The man grimaced and strode over, set his arm around Jace’s upper body and Jace’s arm around his shoulders.

Praying his feet would work, Jace accepted help down to the floor. He could barely feel the pressure against his soles. His knees were weak.

Garrett said nothing as they shuffled extremely slowly toward Glyssa. Neither did the Healer.

There came an exclamation from someone who opened the door while Jace was on the long trip of five paces, but until the Licorice Family moved into his vision, he had no idea who’d entered.

Fasic T’Licorice came to Jace’s other side and offered support, and the inching along went on. Jace was surprised by the two men. Neither pushed him, neither seemed impatient. Not like he would have been. He’d have also wanted to leave the room as soon as possible.

Finally the trio of them reached Glyssa’s bedside. Artemisia waved Garrett away, and gave Jace another oxygen bulb. He breathed a while and prayed that his energy and Flair and regular strength would recover, refused to entertain the thought that he’d be dragging himself around the rest of his life. His shortened life, he was sure, if he didn’t recuperate.
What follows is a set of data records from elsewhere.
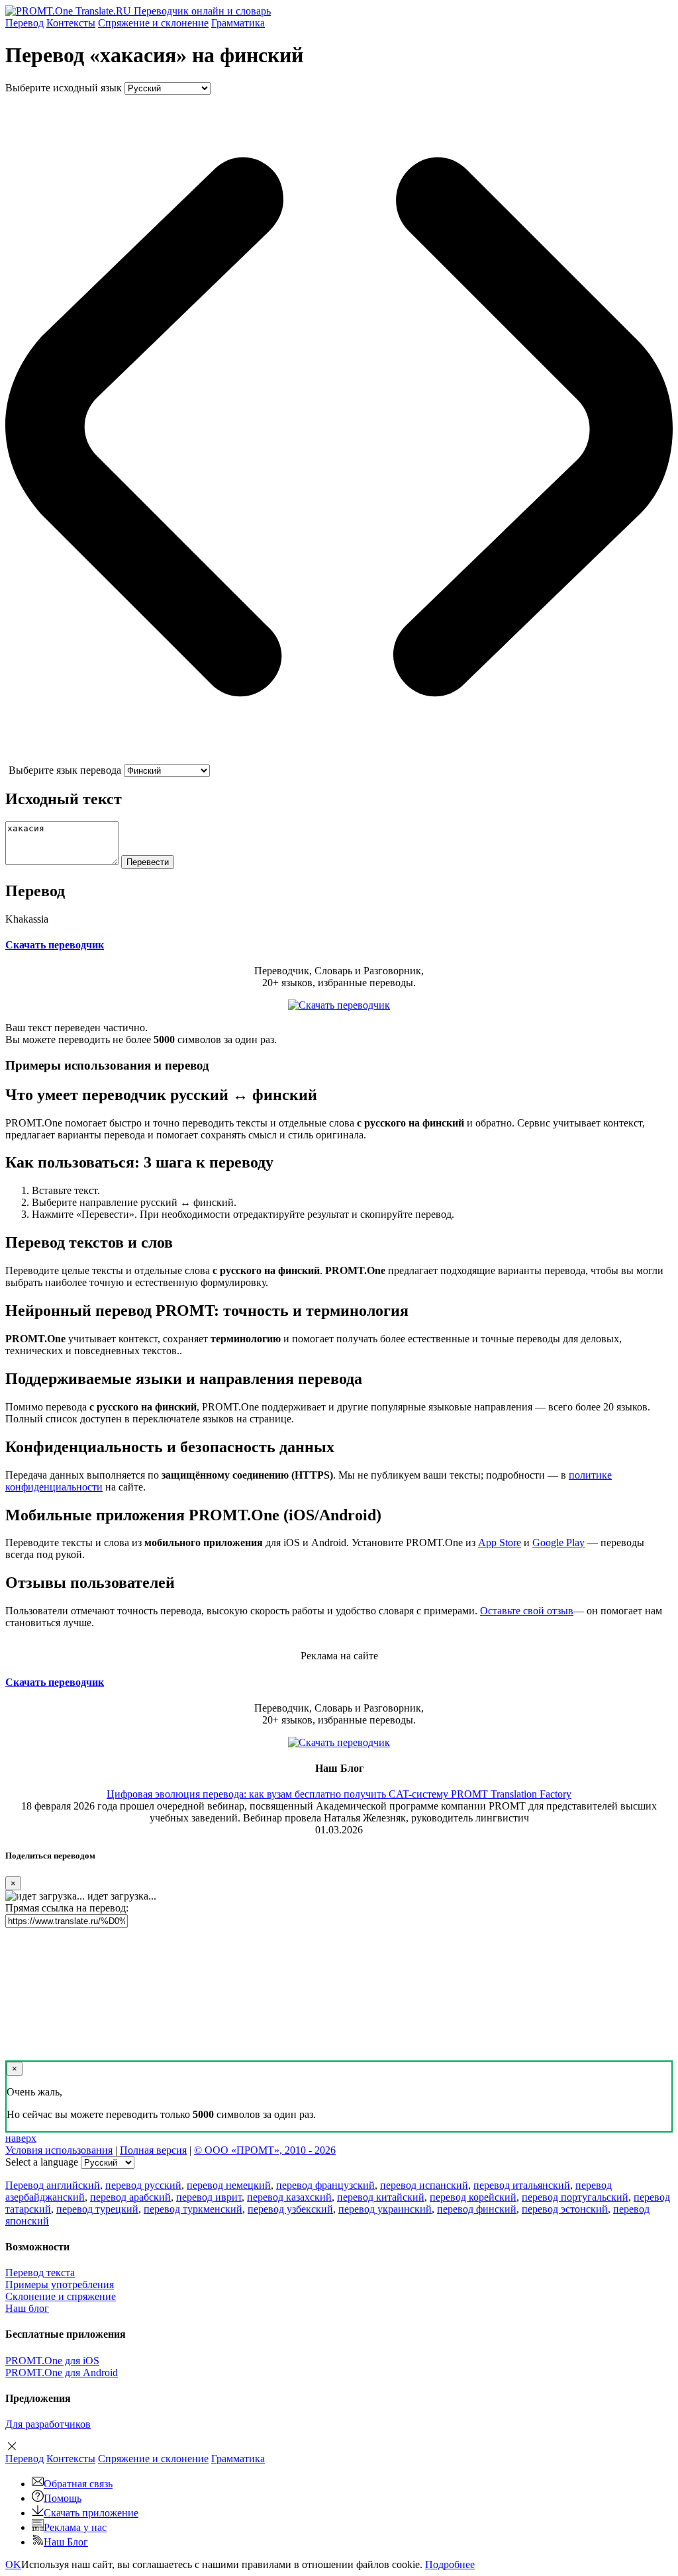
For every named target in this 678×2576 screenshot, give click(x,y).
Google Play (558, 1542)
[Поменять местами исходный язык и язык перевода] (339, 758)
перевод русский (143, 2185)
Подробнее (450, 2564)
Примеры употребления (59, 2284)
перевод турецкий (97, 2209)
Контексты (70, 22)
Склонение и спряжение (60, 2296)
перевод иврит (209, 2197)
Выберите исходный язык (63, 87)
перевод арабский (130, 2197)
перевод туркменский (193, 2209)
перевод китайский (380, 2197)
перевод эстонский (565, 2209)
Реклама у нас (75, 2527)
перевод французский (325, 2185)
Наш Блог (66, 2542)
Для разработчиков (48, 2424)
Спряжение (153, 22)
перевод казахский (289, 2197)
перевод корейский (473, 2197)
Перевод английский (52, 2185)
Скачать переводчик (54, 944)
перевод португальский (575, 2197)
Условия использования (59, 2150)
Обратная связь (78, 2483)
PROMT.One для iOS (52, 2360)
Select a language (41, 2162)
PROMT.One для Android (61, 2372)
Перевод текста (40, 2272)
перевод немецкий (229, 2185)
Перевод (24, 22)
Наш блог (27, 2308)
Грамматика (238, 22)
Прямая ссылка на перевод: (66, 1907)
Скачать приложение (91, 2512)
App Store (499, 1542)
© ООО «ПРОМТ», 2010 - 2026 (265, 2150)
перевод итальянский (521, 2185)
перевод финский (476, 2209)
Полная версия (153, 2150)
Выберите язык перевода (65, 770)
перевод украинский (385, 2209)
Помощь (62, 2498)
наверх (20, 2138)
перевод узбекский (290, 2209)
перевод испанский (424, 2185)
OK (13, 2564)
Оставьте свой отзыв (526, 1610)
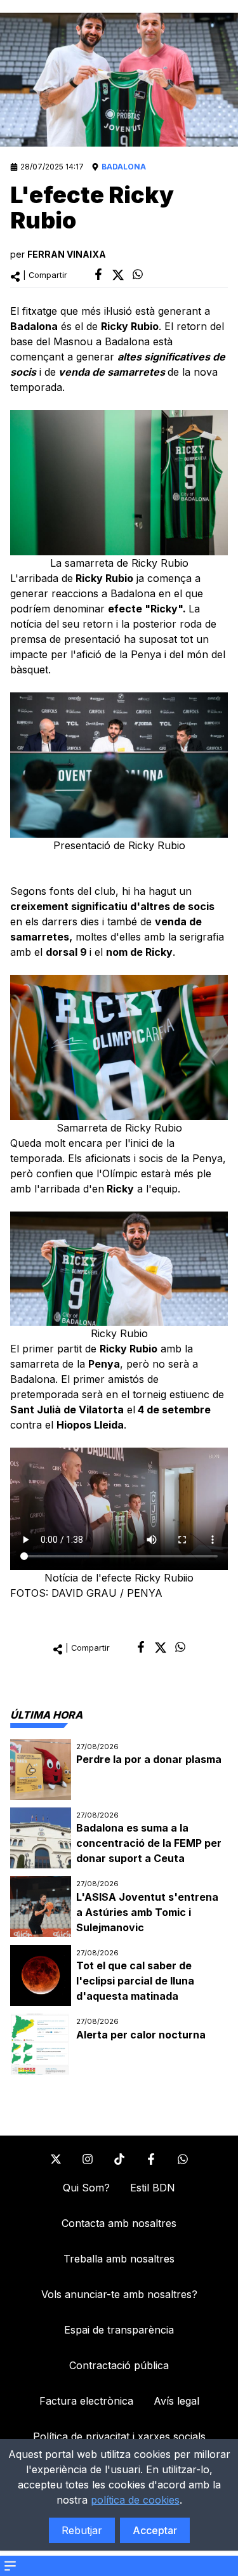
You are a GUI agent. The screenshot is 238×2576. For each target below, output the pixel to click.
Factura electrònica (86, 2400)
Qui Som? (86, 2187)
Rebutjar (82, 2530)
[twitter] (118, 274)
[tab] (46, 1715)
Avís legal (176, 2400)
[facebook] (98, 274)
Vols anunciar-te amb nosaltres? (119, 2294)
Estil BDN (152, 2187)
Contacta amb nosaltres (119, 2223)
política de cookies (135, 2499)
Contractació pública (119, 2365)
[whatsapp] (137, 274)
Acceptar (155, 2530)
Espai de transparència (119, 2329)
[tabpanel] (119, 1907)
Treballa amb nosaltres (119, 2258)
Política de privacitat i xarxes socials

Artemisia helped him prop himself against the bed so he could stand. Glyssa’s father went to the top of the bedsponge. Her mother joined her HeartMate.

“Hey, baby,” T’Licorice said, stroking back a bouncy strand of her hair.

An idea wormed its way through Jace’s head. He lowered the bulb and cleared his throat. “Sir, Lady, do you have bonds with Glyssa? I can’t feel mine.” He made sure he didn’t sound pitiful.

The older Licorices joined hands, gazed at each other.

“I can feel her, faintly,” said her sister, probably at the end of the bed. It took Jace a minute to turn his head, he was using all his energy to stand and hold the oxygen bulb back up to his mouth. Her face showed dried tearstains and raw nostrils. As he watched, she pulled a softleaf from her large, formal sleeve and wiped her nose, then blew it.

“I have a bond with my youngest child,” said D’Licorice. “Again, it is faint, but it is there.” She blew out a breath. “She lives.”

By the time Jace got his head swiveled in their direction, T’Licorice had his lips pressed together, met Jace’s stare with torment in his eyes. “I have faith the bond will return as she gets stronger.” His sigh was heavy and he shook his head. “I took part in the emergency ritual. With the high priestess there we raised a great deal of Flair. We—I did not feel my daughter tap into that energy for your ordeal.”

The man’s gaze got bluer as his face paled. “You two—”

“Four,” Jace corrected.

T’Licorice dipped his head. “Four. You four did it all on your own. I wouldn’t have thought it possible.”

“We had to,” Jace said. He held out the bulb to Artemisia and his fingers barely shook. Progress? He hoped so. After the Healer took the breath support object, Jace leaned forward and kissed Glyssa on the mouth, swept his tongue over her lips to taste her, let her taste him, thrust the tip of it at her teeth. Her mouth opened and she inhaled audibly.